Em meio à chuva, Felippsen relacionou um incidente recente a grupos religiosos, ao mencionar que a chuva não é exclusividade de determinados movimentos. No contexto, ele aludiu a um raio que atingiu participantes de um ato de direita em Brasília no fim de janeiro.
O pastor pediu que cristãos que deixam a cidade durante o carnaval não abandonem a comunidade, afirmando que a cidade e o carnaval não pertencem ao demônio, mas aos cariocas e aos que apreciam a vida.
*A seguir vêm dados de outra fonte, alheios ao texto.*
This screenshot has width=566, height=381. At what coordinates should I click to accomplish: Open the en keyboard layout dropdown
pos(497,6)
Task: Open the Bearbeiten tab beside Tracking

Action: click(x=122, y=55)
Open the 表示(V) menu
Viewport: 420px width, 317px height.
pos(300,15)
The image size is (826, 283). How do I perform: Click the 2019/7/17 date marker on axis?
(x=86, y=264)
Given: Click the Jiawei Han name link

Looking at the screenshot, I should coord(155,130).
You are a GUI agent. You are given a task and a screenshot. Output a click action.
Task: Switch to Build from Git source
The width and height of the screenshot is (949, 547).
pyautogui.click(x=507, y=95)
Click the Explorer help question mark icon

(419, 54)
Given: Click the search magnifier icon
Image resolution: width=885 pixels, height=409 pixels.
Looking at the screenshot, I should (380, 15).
Segundo o religioso, a verdadeira crítica não deve recair sobre o samba, e sim sobre problemas sociais como a fome que afeta famílias, além da crítica a certas lideranças religiosas. Ele citou a riqueza de alguns pastores como símbolo de desvio de fé.
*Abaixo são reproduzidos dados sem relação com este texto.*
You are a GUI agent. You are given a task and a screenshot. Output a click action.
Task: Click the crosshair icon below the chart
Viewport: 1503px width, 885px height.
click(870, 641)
Felippsen enfatizou ainda a diferenciação entre cultura e questões urbanas, defendendo que o carnaval é uma expressão cultural e que problemas como racismo religioso devem ser enfrentados.
Por fim, o pastor pediu respeito às tradições de umbanda, candomblé e quimbanda, reiterando a necessidade de coexistência religiosa durante o período de festas no Rio de Janeiro.